**Task instructions**
Restate all of the data precisely, omitting nothing.
====== Task inputs ======
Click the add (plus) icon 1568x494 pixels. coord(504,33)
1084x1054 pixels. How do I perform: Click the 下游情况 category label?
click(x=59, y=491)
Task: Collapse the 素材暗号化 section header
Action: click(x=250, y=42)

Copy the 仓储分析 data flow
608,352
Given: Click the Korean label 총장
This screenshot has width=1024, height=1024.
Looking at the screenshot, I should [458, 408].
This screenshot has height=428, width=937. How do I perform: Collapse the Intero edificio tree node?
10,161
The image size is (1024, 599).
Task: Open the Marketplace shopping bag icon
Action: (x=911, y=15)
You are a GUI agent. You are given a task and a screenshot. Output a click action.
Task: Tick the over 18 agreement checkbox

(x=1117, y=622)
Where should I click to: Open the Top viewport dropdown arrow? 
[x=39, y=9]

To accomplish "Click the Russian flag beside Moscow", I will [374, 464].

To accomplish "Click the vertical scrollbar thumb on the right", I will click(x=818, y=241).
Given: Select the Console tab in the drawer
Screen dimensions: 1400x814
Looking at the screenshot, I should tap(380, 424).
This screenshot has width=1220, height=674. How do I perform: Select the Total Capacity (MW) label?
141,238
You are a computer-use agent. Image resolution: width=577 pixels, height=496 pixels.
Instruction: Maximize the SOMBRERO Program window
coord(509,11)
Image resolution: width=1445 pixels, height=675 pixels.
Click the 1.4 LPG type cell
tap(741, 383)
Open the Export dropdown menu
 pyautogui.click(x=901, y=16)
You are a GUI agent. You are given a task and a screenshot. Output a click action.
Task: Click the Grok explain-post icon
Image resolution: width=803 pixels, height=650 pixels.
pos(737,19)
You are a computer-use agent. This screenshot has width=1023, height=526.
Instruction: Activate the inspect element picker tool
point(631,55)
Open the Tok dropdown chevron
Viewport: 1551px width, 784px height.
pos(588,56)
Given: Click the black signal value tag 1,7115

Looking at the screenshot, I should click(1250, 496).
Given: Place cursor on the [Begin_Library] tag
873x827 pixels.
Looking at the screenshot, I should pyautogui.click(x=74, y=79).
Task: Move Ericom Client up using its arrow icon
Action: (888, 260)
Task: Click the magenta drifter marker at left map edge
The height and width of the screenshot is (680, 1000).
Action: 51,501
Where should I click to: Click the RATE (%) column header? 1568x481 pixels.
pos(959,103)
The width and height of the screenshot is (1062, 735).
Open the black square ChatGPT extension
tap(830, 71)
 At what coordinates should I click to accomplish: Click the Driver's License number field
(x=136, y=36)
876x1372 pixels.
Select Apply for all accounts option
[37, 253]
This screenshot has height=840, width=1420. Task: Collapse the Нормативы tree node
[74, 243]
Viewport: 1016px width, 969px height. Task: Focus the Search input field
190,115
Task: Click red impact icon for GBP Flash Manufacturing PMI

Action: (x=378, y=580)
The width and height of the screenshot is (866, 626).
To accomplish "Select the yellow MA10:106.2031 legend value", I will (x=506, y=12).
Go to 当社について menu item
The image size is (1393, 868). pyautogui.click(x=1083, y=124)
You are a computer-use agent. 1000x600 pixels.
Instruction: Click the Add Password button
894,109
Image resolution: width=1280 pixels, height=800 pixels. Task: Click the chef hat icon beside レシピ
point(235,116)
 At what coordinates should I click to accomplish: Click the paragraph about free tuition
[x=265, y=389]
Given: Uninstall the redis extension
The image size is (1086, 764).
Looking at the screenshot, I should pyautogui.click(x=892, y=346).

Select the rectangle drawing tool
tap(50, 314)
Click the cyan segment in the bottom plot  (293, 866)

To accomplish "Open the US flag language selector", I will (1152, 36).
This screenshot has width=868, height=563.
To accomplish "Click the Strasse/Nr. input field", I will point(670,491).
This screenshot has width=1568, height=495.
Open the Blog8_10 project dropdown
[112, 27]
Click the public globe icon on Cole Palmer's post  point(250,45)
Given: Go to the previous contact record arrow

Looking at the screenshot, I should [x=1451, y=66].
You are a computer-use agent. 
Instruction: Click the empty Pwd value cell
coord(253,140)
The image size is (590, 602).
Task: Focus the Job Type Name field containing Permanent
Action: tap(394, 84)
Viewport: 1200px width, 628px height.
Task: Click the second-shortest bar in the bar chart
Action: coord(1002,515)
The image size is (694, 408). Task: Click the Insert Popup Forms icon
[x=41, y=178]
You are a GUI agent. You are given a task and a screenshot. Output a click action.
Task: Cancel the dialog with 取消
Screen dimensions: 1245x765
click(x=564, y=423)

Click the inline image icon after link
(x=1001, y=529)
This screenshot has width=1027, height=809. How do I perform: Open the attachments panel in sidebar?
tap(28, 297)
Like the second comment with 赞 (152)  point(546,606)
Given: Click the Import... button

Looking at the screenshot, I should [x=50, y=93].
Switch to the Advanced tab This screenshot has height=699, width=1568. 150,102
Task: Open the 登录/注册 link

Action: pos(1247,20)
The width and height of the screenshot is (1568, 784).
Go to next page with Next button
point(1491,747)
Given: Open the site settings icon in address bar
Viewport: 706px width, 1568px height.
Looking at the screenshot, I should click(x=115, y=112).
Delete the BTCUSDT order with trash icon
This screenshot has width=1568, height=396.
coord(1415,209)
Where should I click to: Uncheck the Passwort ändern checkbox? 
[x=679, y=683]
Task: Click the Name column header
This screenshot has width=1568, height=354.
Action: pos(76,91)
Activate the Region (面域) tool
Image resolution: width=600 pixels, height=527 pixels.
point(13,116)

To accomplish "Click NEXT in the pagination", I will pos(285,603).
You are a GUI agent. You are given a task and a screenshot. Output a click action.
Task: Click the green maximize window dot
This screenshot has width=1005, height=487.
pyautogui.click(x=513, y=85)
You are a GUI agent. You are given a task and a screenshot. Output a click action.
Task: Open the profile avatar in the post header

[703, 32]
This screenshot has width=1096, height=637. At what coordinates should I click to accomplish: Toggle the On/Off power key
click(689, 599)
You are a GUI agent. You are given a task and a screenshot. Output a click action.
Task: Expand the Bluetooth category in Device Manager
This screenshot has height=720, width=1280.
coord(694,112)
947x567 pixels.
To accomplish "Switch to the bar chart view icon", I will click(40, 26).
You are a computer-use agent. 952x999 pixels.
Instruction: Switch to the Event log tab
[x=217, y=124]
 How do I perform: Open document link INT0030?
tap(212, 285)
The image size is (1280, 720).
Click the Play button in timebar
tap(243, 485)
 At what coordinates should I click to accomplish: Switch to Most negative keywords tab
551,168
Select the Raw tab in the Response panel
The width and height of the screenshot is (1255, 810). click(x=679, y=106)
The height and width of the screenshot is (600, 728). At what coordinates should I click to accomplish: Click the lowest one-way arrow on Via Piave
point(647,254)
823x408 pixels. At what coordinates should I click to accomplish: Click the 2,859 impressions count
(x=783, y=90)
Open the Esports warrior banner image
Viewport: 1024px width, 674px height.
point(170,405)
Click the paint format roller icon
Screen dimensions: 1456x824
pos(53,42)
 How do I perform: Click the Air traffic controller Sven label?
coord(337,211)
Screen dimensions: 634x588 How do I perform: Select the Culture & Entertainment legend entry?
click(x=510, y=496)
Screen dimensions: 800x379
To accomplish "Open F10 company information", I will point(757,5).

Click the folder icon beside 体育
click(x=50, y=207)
======
**Exercise solution**
Click the add (plus) icon 1568x494 pixels. coord(504,33)
1084x1054 pixels. How do I perform: Click the 下游情况 category label?
click(x=59, y=491)
Task: Collapse the 素材暗号化 section header
Action: click(x=250, y=42)

Copy the 仓储分析 data flow
608,352
Given: Click the Korean label 총장
This screenshot has width=1024, height=1024.
Looking at the screenshot, I should [458, 408].
This screenshot has height=428, width=937. How do I perform: Collapse the Intero edificio tree node?
10,161
The image size is (1024, 599).
Task: Open the Marketplace shopping bag icon
Action: (x=911, y=15)
You are a GUI agent. You are given a task and a screenshot. Output a click action.
Task: Tick the over 18 agreement checkbox

(x=1117, y=622)
Where should I click to: Open the Top viewport dropdown arrow? 
[x=39, y=9]

To accomplish "Click the Russian flag beside Moscow", I will [374, 464].

To accomplish "Click the vertical scrollbar thumb on the right", I will click(x=818, y=241).
Given: Select the Console tab in the drawer
Screen dimensions: 1400x814
Looking at the screenshot, I should tap(380, 424).
This screenshot has width=1220, height=674. How do I perform: Select the Total Capacity (MW) label?
141,238
You are a computer-use agent. Image resolution: width=577 pixels, height=496 pixels.
Instruction: Maximize the SOMBRERO Program window
coord(509,11)
Image resolution: width=1445 pixels, height=675 pixels.
Click the 1.4 LPG type cell
tap(741, 383)
Open the Export dropdown menu
 pyautogui.click(x=901, y=16)
You are a GUI agent. You are given a task and a screenshot. Output a click action.
Task: Click the Grok explain-post icon
Image resolution: width=803 pixels, height=650 pixels.
pos(737,19)
You are a computer-use agent. This screenshot has width=1023, height=526.
Instruction: Activate the inspect element picker tool
point(631,55)
Open the Tok dropdown chevron
Viewport: 1551px width, 784px height.
pos(588,56)
Given: Click the black signal value tag 1,7115

Looking at the screenshot, I should click(1250, 496).
Given: Place cursor on the [Begin_Library] tag
873x827 pixels.
Looking at the screenshot, I should pyautogui.click(x=74, y=79).
Task: Move Ericom Client up using its arrow icon
Action: (888, 260)
Task: Click the magenta drifter marker at left map edge
The height and width of the screenshot is (680, 1000).
Action: 51,501
Where should I click to: Click the RATE (%) column header? 1568x481 pixels.
pos(959,103)
The width and height of the screenshot is (1062, 735).
Open the black square ChatGPT extension
tap(830, 71)
 At what coordinates should I click to accomplish: Click the Driver's License number field
(x=136, y=36)
876x1372 pixels.
Select Apply for all accounts option
[37, 253]
This screenshot has height=840, width=1420. Task: Collapse the Нормативы tree node
[74, 243]
Viewport: 1016px width, 969px height. Task: Focus the Search input field
190,115
Task: Click red impact icon for GBP Flash Manufacturing PMI

Action: (x=378, y=580)
The width and height of the screenshot is (866, 626).
To accomplish "Select the yellow MA10:106.2031 legend value", I will (x=506, y=12).
Go to 当社について menu item
The image size is (1393, 868). pyautogui.click(x=1083, y=124)
You are a computer-use agent. 1000x600 pixels.
Instruction: Click the Add Password button
894,109
Image resolution: width=1280 pixels, height=800 pixels. Task: Click the chef hat icon beside レシピ
point(235,116)
 At what coordinates should I click to accomplish: Click the paragraph about free tuition
[x=265, y=389]
Given: Uninstall the redis extension
The image size is (1086, 764).
Looking at the screenshot, I should pyautogui.click(x=892, y=346).

Select the rectangle drawing tool
tap(50, 314)
Click the cyan segment in the bottom plot  (293, 866)

To accomplish "Open the US flag language selector", I will (1152, 36).
This screenshot has width=868, height=563.
To accomplish "Click the Strasse/Nr. input field", I will point(670,491).
This screenshot has width=1568, height=495.
Open the Blog8_10 project dropdown
[112, 27]
Click the public globe icon on Cole Palmer's post  point(250,45)
Given: Go to the previous contact record arrow

Looking at the screenshot, I should [x=1451, y=66].
You are a computer-use agent. 
Instruction: Click the empty Pwd value cell
coord(253,140)
The image size is (590, 602).
Task: Focus the Job Type Name field containing Permanent
Action: tap(394, 84)
Viewport: 1200px width, 628px height.
Task: Click the second-shortest bar in the bar chart
Action: coord(1002,515)
The image size is (694, 408). Task: Click the Insert Popup Forms icon
[x=41, y=178]
You are a GUI agent. You are given a task and a screenshot. Output a click action.
Task: Cancel the dialog with 取消
Screen dimensions: 1245x765
click(x=564, y=423)

Click the inline image icon after link
(x=1001, y=529)
This screenshot has width=1027, height=809. How do I perform: Open the attachments panel in sidebar?
tap(28, 297)
Like the second comment with 赞 (152)  point(546,606)
Given: Click the Import... button

Looking at the screenshot, I should [x=50, y=93].
Switch to the Advanced tab This screenshot has height=699, width=1568. 150,102
Task: Open the 登录/注册 link

Action: pos(1247,20)
The width and height of the screenshot is (1568, 784).
Go to next page with Next button
point(1491,747)
Given: Open the site settings icon in address bar
Viewport: 706px width, 1568px height.
Looking at the screenshot, I should click(x=115, y=112).
Delete the BTCUSDT order with trash icon
This screenshot has width=1568, height=396.
coord(1415,209)
Where should I click to: Uncheck the Passwort ändern checkbox? 
[x=679, y=683]
Task: Click the Name column header
This screenshot has width=1568, height=354.
Action: pos(76,91)
Activate the Region (面域) tool
Image resolution: width=600 pixels, height=527 pixels.
point(13,116)

To accomplish "Click NEXT in the pagination", I will pos(285,603).
You are a GUI agent. You are given a task and a screenshot. Output a click action.
Task: Click the green maximize window dot
This screenshot has width=1005, height=487.
pyautogui.click(x=513, y=85)
You are a GUI agent. You are given a task and a screenshot. Output a click action.
Task: Open the profile avatar in the post header

[703, 32]
This screenshot has width=1096, height=637. At what coordinates should I click to accomplish: Toggle the On/Off power key
click(689, 599)
You are a GUI agent. You are given a task and a screenshot. Output a click action.
Task: Expand the Bluetooth category in Device Manager
This screenshot has height=720, width=1280.
coord(694,112)
947x567 pixels.
To accomplish "Switch to the bar chart view icon", I will click(40, 26).
You are a computer-use agent. 952x999 pixels.
Instruction: Switch to the Event log tab
[x=217, y=124]
 How do I perform: Open document link INT0030?
tap(212, 285)
The image size is (1280, 720).
Click the Play button in timebar
tap(243, 485)
 At what coordinates should I click to accomplish: Switch to Most negative keywords tab
551,168
Select the Raw tab in the Response panel
The width and height of the screenshot is (1255, 810). click(x=679, y=106)
The height and width of the screenshot is (600, 728). At what coordinates should I click to accomplish: Click the lowest one-way arrow on Via Piave
point(647,254)
823x408 pixels. At what coordinates should I click to accomplish: Click the 2,859 impressions count
(x=783, y=90)
Open the Esports warrior banner image
Viewport: 1024px width, 674px height.
point(170,405)
Click the paint format roller icon
Screen dimensions: 1456x824
pos(53,42)
 How do I perform: Click the Air traffic controller Sven label?
coord(337,211)
Screen dimensions: 634x588 How do I perform: Select the Culture & Entertainment legend entry?
click(x=510, y=496)
Screen dimensions: 800x379
To accomplish "Open F10 company information", I will point(757,5).

Click the folder icon beside 体育
click(x=50, y=207)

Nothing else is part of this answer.